**What you will do**
From the text about the #EndSARS protest, list every cause it gives for the suppressed anger that gave birth to the movement.

**Page text**
________________

In memory of THE dead 2

For the past 1 week, Facebook and Google have been reminding me of my posts and pictures from a year ago

I’ve been ignoring them, too sad to open anyone. What’s the need I ask myself? What has changed since last year? Are things not worse than they were before October 2020?

October 2020 will always remain every green in my memory. As the #EndSARS protest began in Nigeria, people had different reasons to protest.
Almost every young person had a bad story to tell about SARS and/or The Nigerian Police Force. The movement was birthed out of suppressed anger, not just as a result of years of police injustice and brutality but also of bad governance, poverty and high unemployment rates.

I remember the first day I went to the protest ground. We trekked from Ikate to Chevron/2nd Tollgate along Lekki/Epe expressway. I was happy to have trekked. It mattered to me that I would lend my voice to the movement.

The next day, I went to the 1st tollgate. I confess that I was scared when I got there. There was a heavy police presence though they didn’t bother anyone. I spent all evening there before leaving.

On Saturday preceding Tuesday the  20th. I volunteered to help clean up the area. Before long, my husband caught the bug and joined me.

Volunteers cleaning up at the tollgate

That was my last day at ground zero.

________________

Items from a data source:

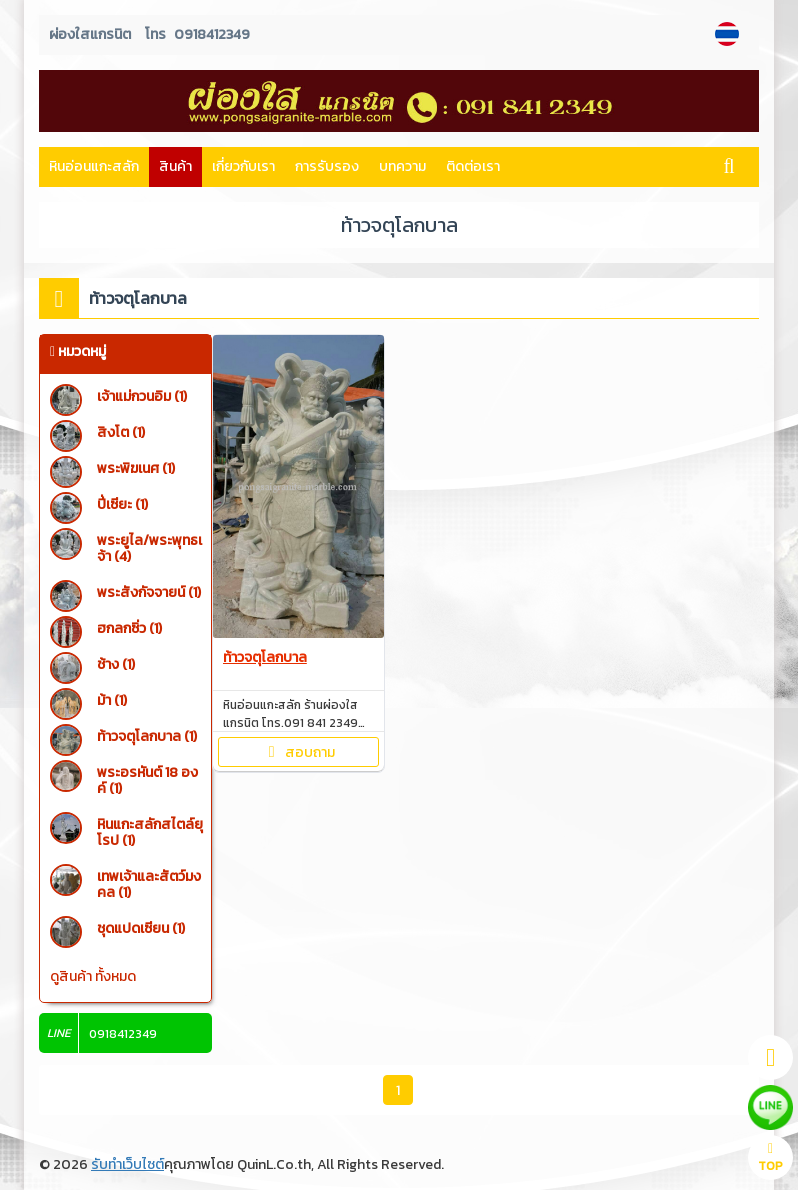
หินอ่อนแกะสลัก (94, 166)
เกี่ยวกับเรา (243, 166)
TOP (770, 1158)
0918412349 (212, 34)
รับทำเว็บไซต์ (127, 1164)
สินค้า (175, 166)
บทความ (402, 166)
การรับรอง (327, 166)
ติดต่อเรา (473, 166)
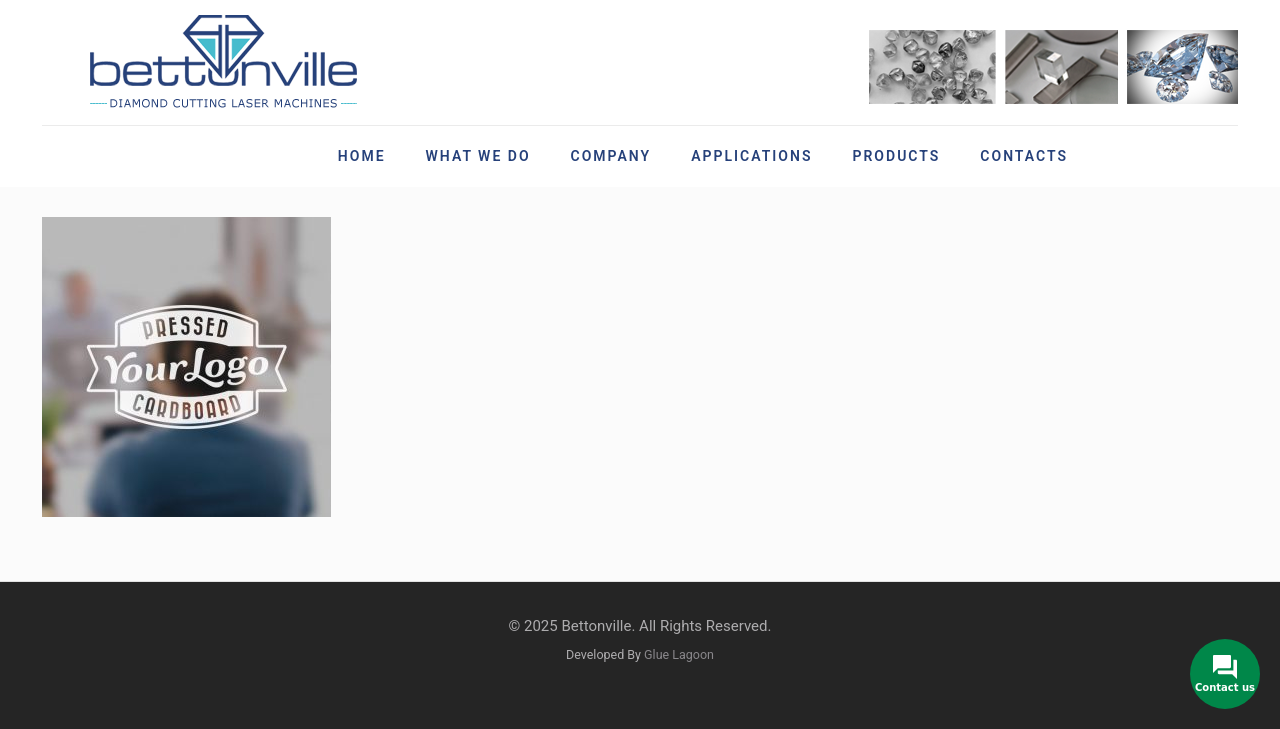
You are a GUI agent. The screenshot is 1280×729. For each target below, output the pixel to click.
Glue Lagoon (679, 654)
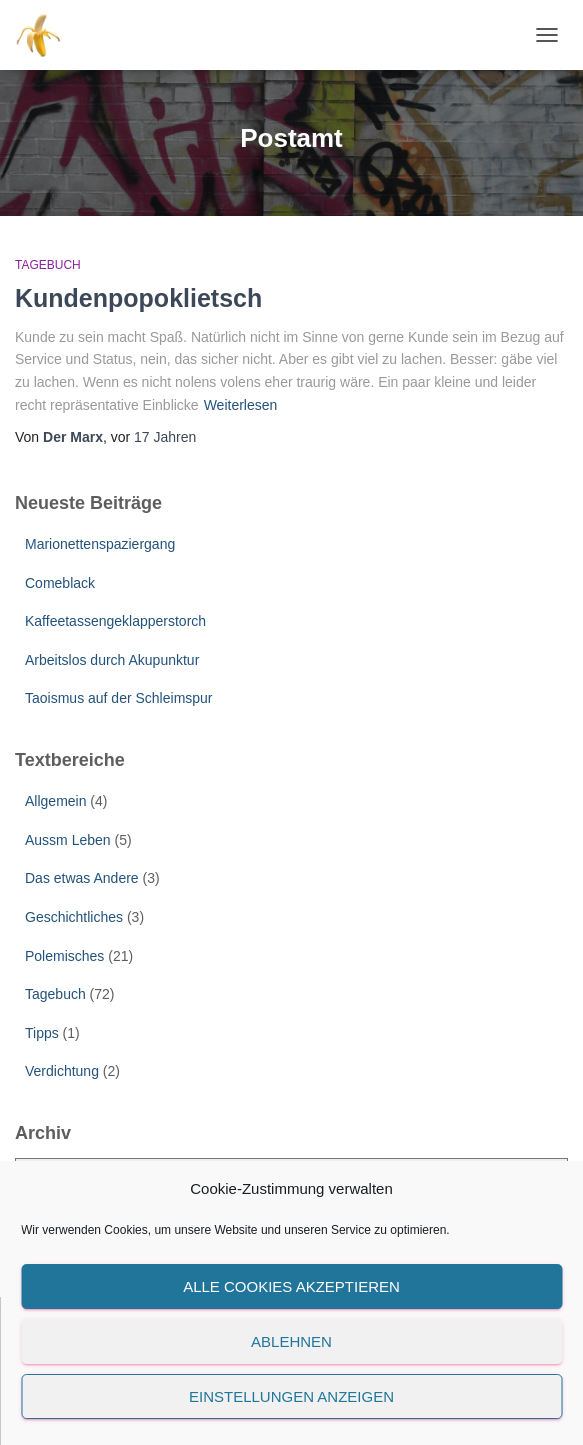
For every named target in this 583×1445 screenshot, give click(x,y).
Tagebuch (48, 265)
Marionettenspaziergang (100, 544)
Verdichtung (62, 1071)
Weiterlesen (241, 405)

________________

**Answer in full**
- Years of police injustice and brutality
- Bad governance
- Poverty
- High unemployment rates